Now, a more dispersed but no-less-interesting generation has emerged: The Philadelphia composers who have had high-profile premieres in major cities are all affiliated with different educational institutions or schools of composition. And three of the four are women.
The specifics:
Philadelphia-born, Montgomeryville-raised Julia Wolfe was two steps behind Higdon in this year's Pulitzer finalists with Steel Hammer, a Carnegie Hall commission late last year that consolidated her reputation as a radical minimalist, long nurtured by the Bang on a Can Festival.
Penn faculty member James Primosch had an up-to-the-minute meeting of artistic minds with Princeton-based poet Susan Stewart, whose Songs for Adam, published in 2008, was heard in late 2009 in a Chicago Symphony Orchestra-commissioned song cycle of the same title.
Higdon's new Piano Concerto, premiered in December by Washington's National Symphony Orchestra, in fact predates the Pulitzer-winning Violin Concerto. It was to be premiered by Lang Lang, who canceled; it was rescheduled with Yuja Wang.
In February, University of the Arts faculty member Andrea Clearfield had a major chamber music premiere at New York's Morgan Library, . . . and low to the lake falls home, performed by Carol Wincenc, Cynthia Phelps, and Nancy Allen.
It so happens that, with the exception of Higdon's concertos, none of the pieces was a typical specimen from its respective output. Though Clearfield is known to write big works with a strong social conscience, this one is the soul of congeniality, seeming to seize upon the most sensually attractive of Debussy's final three chamber works, the Sonata for Viola, Flute and Harp, and expanding its basic idea with a more war-weary awareness of subsequent history - manifested not in dissonance, but in an intense counterpoint of musical ideas and interaction among the instruments.
Higdon's piano concerto has a strong family resemblance to her violin concerto: Both have moments in which the thematic development hits giddy, antic heights, as well as orchestral passages with playful, seesawing, parallel harmonies in the orchestra. Higdon often ambushes listeners with some unexpected timbre, and in the piano work, that moment comes at the beginning of the third movement - in what is probably the only case of a percussion cadenza in a piano concerto. You could tell what she had been listening to before writing the piece - some Prokofiev, Ravel, and especially the gorgeous, seldom-heard Tippett Piano Concerto - but these feel more like precedents than antecedents. It's all Higdon.

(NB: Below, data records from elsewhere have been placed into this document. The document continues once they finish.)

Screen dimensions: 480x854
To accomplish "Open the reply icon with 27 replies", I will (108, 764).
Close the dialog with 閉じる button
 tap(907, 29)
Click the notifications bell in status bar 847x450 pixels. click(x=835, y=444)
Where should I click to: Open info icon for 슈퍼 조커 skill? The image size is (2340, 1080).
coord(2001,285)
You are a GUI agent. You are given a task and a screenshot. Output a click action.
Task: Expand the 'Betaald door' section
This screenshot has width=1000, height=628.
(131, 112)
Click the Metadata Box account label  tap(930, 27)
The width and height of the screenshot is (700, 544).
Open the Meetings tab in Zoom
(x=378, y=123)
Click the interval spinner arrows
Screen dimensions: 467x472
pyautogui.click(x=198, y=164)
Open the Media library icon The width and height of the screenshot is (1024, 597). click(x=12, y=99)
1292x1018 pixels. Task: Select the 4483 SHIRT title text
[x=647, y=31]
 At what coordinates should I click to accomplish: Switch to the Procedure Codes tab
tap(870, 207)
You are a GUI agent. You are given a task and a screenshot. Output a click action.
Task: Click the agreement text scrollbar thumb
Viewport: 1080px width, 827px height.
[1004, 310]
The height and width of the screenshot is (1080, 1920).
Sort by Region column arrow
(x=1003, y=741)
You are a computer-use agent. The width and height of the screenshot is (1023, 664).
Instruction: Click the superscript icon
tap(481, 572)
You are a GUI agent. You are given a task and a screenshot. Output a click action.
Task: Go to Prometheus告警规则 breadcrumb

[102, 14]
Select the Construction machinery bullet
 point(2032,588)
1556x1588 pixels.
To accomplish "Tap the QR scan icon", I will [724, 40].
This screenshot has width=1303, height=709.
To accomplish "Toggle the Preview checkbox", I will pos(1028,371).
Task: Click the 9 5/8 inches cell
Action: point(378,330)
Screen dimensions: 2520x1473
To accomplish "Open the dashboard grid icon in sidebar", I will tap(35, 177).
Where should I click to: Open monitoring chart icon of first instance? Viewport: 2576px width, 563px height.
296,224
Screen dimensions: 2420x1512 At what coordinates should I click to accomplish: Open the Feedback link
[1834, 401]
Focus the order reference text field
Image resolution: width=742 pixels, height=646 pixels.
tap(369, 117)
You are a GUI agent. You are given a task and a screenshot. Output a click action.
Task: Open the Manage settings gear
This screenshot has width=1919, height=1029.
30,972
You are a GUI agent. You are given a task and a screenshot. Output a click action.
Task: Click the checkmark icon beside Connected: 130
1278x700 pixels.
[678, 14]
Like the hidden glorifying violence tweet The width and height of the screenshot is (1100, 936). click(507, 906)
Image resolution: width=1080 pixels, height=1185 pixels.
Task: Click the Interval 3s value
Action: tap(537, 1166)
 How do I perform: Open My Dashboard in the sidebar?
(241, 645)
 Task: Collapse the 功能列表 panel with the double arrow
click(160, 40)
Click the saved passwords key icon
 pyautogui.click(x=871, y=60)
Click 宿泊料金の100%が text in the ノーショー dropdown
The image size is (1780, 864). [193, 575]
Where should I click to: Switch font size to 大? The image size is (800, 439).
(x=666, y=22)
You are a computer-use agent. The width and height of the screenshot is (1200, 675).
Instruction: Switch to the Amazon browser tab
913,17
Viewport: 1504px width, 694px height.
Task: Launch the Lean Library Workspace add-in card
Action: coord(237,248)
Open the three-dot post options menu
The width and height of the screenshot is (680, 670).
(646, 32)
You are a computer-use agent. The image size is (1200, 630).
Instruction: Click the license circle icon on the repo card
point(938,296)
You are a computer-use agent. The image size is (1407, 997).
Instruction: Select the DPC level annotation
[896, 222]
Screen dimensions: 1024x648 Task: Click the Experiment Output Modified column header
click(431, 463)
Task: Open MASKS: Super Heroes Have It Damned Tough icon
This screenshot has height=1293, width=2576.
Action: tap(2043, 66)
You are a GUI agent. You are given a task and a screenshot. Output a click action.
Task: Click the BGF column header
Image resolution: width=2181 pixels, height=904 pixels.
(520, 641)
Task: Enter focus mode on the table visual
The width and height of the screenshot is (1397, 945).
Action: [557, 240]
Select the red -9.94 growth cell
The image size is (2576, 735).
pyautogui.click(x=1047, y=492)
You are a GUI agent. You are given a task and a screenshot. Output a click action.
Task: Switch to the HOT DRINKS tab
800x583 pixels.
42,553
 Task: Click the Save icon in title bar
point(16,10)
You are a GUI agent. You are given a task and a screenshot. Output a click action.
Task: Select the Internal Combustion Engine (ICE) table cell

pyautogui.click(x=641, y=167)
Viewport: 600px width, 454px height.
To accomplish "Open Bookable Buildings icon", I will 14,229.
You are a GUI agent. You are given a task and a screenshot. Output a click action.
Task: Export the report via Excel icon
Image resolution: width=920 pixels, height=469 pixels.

In contrast: If there's anything out there like Primosch's Songs of Adam, I haven't heard it - though the music wears its singularity lightly, with no need to express itself radically. It has a confidence of expression that comes of Primosch's having written a steady stream of song cycles since the late 1990s. Composers are still drawing legitimate inspiration from poets of the increasingly distant past, such as Walt Whitman, but Primosch pushes both himself and thus his listeners onto new ground with Susan Stewart's verse, which are called songs in their printed version because they suggest music, especially in the first poem, in which Adam is stuttering his way into existence.
Both poet and composer share an ability to contemplate how basic elements of existence might feel for the first time, and the duo know how to capture that in their respectively cultivated vocabularies, with an emotional rightness that never becomes too analytical.
In fact, Primosch enters the Korngold zone when describing Adam's intoxication with the word. Though words are set dramatically and in ways that are well written for the voice, the best moments are in the masterly orchestration, which gives an extra percussive spark to moments of discovery and unflinchingly confronts the agony of Adam's expulsion from Eden.
The pale strings capture his disappointment in the real world in an overall dramatic arc that's almost epic, going from the unimaginable (the beauty of Eden) to the unthinkable (the world's first children, Abel and Cain, and the world's first fratricide).
If it's possible for a piece to be folksy and radical at the same time, that piece is Wolfe's Steel Hammer. The subject is the mythical John Henry, the railroad man who claimed he could outwork any machine. Wolfe's scoring included folk instruments, but the most musical information by far was handled by Trio Mediaeval, the pitch-perfect female threesome from Norway, who effortlessly navigated Wolfe's unceasing, often-astounding level of invention.
Her minimalist manner isn't the world's greatest means of storytelling. Luckily, she finds enough places in the story that can bear examination as set pieces; it's in those places that Steel Hammer casts a powerful spell, often using the rhythmic regularity and vocal counterpoint to convey a sense of relentless propulsion, both in the literal locomotive sense, but also in mankind's drive to push forward at any cost.
Stand back from these four composers, and the plurality of compositional voices isn't just impressive, it's cool. But as easy as it can be to lump the previous generations under catch-all headings such as neo-romantics and modernists, none of them were anything alike either.